= Agnes Ibbetson =

British physiologist (1757–1823)

Agnes (née Thomson) Ibbetson (1757–1823) was an English plant physiologist.

==Life==
She was the daughter of Andrew Thomson Esq., of Roehampton, a London merchant, and was born in London in 1757 and educated at home. In 1783 she married James Ibbetson at Bushey in Hertfordshire. He was the eldest son the Rev. James Ibbetson, rector of Bushey and Archdeacon of St. Albans. James, junior, was a barrister and amateur antiquary who had been admitted to Lincoln's Inn in 1771, but he died in 1790 aged 35 leaving Agnes a widow. Sometime after James's death she moved to Devon where she lived for the rest of her life. She died on 9 February 1823 in Exmouth, aged 66. Her nephew was Charles Poulett Thomson, who was a politician and become the first Governor of Canada, being raised to the peerage as Baron Syndenham. Ibbetson was left with an annuity and comfortable financial circumstances.

===Work===
Though isolated from the contemporary scientific community, Ibbetson began publishing her plant physiology in her fifties, and approached her work with an observational and experimental bent. Ibbetson made extensive use of microscopes, plant dissection, and other technology to pursue her studies, and believed that plant functions had mechanical explanations. Between 1809 and 1822 Mrs. Ibbetson contributed more than fifty papers to Nicholson's Journal and the Philosophical Magazine on the microscopic structure and physiology of plants, including such subjects as air-vessels, pollen, perspiration, sleep, winter-buds, grafting, impregnation, germination, and the Jussieuean method.
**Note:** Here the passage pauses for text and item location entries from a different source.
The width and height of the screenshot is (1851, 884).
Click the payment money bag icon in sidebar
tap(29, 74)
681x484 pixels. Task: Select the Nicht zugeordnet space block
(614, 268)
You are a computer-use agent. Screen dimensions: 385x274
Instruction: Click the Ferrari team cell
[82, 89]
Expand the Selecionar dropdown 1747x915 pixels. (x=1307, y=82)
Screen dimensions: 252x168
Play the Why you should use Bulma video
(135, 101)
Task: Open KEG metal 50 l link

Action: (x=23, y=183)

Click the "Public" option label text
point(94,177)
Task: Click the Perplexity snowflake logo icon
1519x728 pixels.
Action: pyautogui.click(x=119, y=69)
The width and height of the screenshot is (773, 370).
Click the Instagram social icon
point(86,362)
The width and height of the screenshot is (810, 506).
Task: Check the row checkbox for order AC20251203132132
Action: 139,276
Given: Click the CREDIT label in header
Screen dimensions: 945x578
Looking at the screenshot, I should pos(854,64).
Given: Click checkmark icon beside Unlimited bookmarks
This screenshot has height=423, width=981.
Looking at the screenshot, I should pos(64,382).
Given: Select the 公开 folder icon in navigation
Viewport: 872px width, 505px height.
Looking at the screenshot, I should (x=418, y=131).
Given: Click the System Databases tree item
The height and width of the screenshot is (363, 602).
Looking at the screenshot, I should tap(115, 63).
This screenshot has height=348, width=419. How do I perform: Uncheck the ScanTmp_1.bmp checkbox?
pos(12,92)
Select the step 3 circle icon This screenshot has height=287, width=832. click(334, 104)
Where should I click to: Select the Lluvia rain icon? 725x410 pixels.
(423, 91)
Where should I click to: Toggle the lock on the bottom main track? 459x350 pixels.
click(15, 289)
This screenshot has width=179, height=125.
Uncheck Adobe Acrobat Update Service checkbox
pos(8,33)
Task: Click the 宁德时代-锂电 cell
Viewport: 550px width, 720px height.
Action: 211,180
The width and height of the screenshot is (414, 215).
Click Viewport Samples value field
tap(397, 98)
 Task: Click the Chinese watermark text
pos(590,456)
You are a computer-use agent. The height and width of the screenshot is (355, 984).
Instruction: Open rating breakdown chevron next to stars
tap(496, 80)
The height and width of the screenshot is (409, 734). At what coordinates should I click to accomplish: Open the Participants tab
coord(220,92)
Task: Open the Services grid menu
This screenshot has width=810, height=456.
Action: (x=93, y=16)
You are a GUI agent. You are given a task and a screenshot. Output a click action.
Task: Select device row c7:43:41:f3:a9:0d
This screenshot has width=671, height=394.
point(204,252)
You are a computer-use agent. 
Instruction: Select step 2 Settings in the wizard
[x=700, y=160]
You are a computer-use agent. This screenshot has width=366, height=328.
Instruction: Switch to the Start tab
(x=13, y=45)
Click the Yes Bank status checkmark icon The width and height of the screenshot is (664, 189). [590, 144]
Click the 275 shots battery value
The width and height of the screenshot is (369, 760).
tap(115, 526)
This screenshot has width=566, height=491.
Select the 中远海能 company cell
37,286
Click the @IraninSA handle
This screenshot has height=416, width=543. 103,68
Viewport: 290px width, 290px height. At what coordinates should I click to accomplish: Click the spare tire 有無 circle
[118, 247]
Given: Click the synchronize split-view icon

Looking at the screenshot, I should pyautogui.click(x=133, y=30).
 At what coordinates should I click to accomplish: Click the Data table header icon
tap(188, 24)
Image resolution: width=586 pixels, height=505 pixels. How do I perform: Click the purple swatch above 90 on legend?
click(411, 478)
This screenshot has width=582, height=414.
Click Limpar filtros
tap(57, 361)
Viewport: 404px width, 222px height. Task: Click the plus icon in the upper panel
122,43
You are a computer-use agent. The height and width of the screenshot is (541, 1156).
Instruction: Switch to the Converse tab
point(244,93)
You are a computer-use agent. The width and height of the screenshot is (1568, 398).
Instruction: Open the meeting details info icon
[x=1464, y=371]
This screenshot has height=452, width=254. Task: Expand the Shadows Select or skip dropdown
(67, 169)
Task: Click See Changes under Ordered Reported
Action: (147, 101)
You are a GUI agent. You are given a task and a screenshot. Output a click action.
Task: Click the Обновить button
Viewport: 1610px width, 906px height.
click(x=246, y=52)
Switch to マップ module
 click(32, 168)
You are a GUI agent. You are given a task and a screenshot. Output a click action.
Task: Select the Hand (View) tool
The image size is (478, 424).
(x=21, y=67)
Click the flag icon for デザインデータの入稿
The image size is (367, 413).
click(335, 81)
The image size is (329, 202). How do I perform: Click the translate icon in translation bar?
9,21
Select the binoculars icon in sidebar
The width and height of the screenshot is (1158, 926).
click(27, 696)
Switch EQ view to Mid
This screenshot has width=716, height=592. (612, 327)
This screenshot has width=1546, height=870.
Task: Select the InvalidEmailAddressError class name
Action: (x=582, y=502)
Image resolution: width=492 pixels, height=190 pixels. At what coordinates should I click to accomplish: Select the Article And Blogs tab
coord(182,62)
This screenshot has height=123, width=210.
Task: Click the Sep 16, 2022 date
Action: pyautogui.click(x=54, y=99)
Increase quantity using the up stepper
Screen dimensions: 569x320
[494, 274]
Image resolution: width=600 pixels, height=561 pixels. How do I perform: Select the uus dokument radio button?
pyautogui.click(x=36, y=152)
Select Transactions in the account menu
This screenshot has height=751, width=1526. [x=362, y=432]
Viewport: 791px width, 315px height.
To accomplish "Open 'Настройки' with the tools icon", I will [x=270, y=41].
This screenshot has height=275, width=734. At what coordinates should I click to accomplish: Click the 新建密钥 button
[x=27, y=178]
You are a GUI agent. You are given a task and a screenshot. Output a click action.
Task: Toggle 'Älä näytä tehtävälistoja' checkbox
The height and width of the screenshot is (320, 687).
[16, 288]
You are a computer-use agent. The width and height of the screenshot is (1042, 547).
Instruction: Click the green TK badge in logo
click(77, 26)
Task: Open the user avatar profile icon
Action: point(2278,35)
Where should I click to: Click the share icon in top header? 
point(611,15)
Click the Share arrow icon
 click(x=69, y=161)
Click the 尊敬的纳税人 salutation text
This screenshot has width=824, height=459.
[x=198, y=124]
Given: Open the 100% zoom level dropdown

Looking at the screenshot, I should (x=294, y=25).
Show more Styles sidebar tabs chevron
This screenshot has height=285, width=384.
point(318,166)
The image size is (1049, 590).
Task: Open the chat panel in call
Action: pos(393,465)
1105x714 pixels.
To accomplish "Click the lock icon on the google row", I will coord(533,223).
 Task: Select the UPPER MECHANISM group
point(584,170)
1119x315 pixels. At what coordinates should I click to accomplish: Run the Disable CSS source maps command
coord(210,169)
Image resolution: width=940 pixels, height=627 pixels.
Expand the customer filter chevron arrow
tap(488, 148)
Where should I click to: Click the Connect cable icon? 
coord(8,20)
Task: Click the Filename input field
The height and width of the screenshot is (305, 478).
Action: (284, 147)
In the botanical department of the British Museum are preserved some specimens of woods and microscopic slides prepared by her, with a manuscript description stating that they represent twenty-four years' work, and illustrating her erroneous belief that buds originate endogenously and force their way outward.

==Legacy==
The leguminous genus Ibbetsonia was dedicated to her by John Sims, but is now considered identical with the Cyclopia of Ventenat.